(Exercise details): When you reach the line below that has "1274x491 pixels.", start returning lines exactly, and stop after the line that has "Task: Click the blue flag icon next to date"; skip the pictures.
:: The data
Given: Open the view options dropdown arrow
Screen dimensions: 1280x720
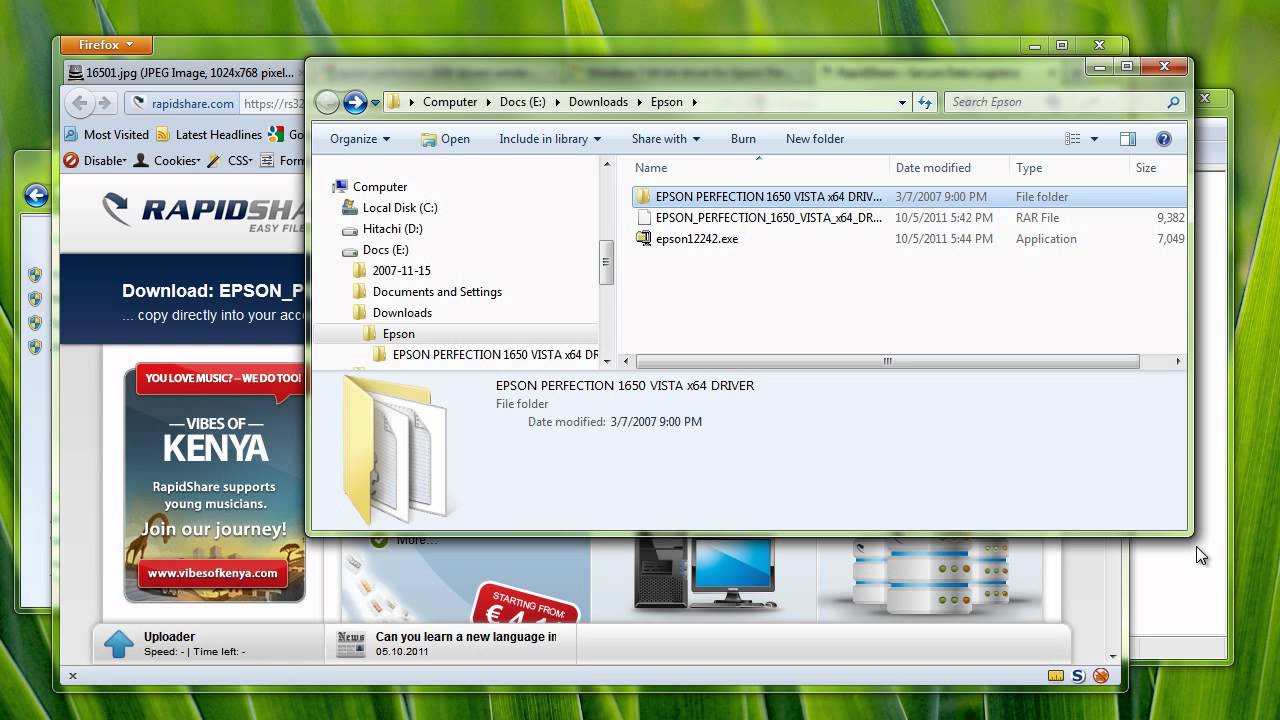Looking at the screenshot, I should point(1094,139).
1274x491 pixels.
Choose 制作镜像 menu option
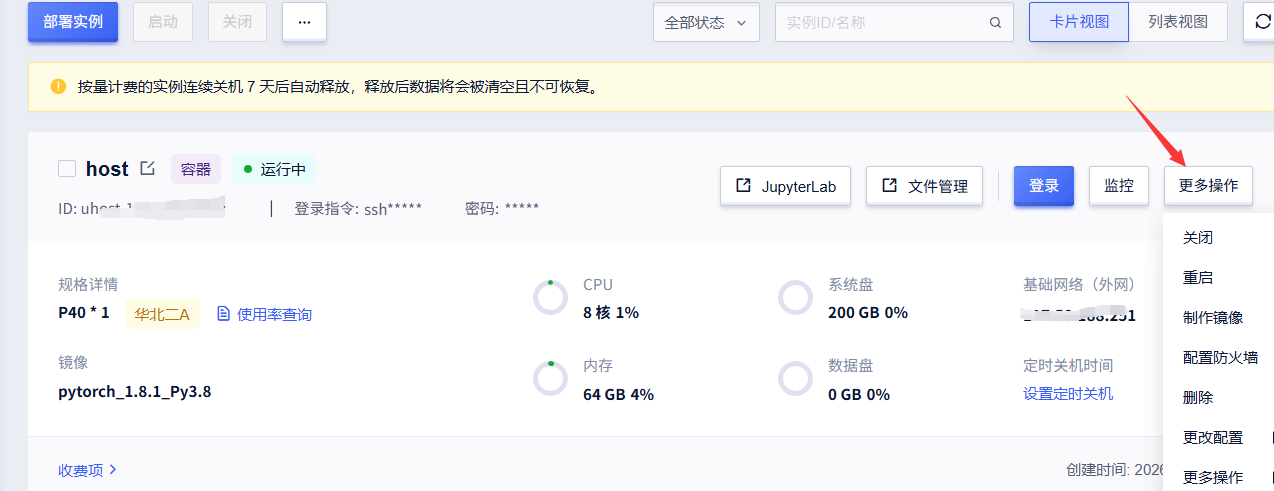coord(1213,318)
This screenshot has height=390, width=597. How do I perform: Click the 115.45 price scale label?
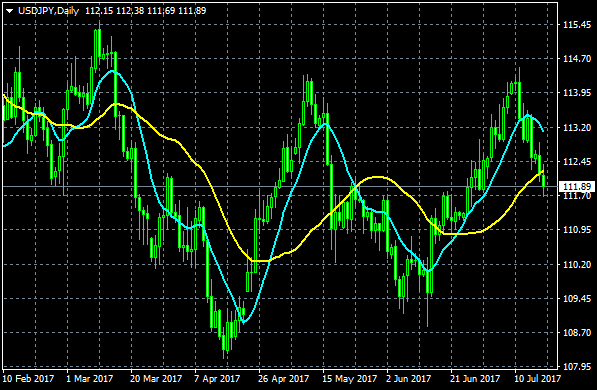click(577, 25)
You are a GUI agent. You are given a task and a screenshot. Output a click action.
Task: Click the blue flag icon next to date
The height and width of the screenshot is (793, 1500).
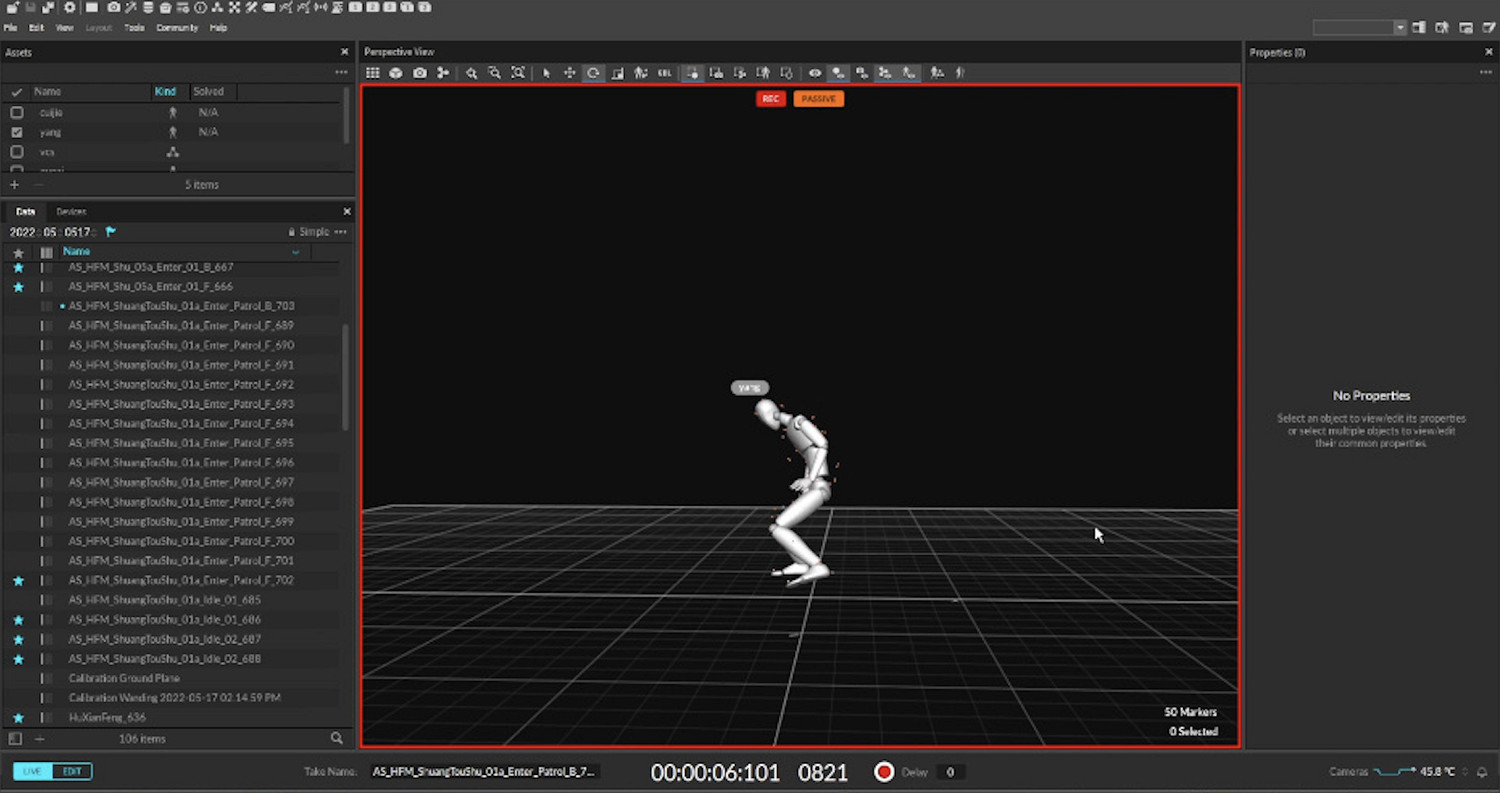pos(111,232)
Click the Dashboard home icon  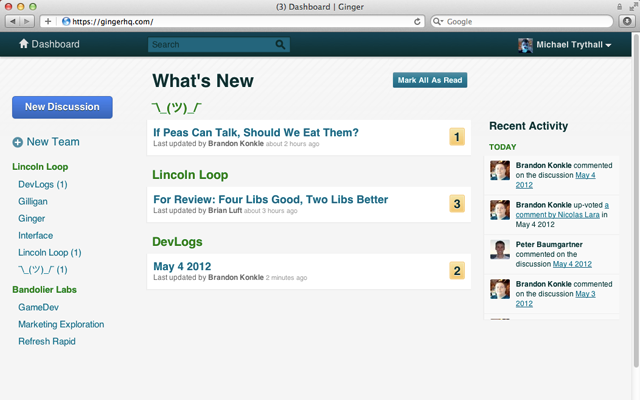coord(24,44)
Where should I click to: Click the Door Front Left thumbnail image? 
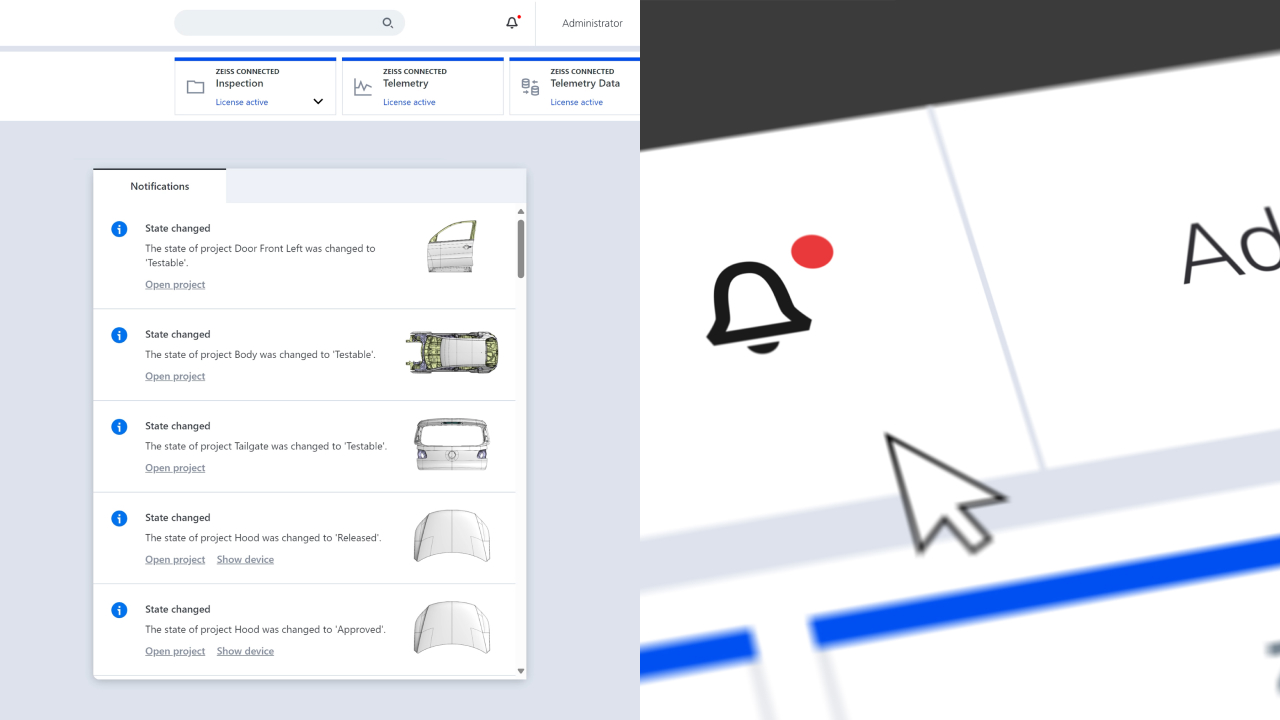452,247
::::
(Answer box):
1274x491 pixels.
Choose 制作镜像 menu option
coord(1213,318)
This screenshot has height=390, width=597. How do I perform: Click the 115.45 price scale label?
click(577, 25)
You are a GUI agent. You are given a task and a screenshot. Output a click action.
Task: Click the blue flag icon next to date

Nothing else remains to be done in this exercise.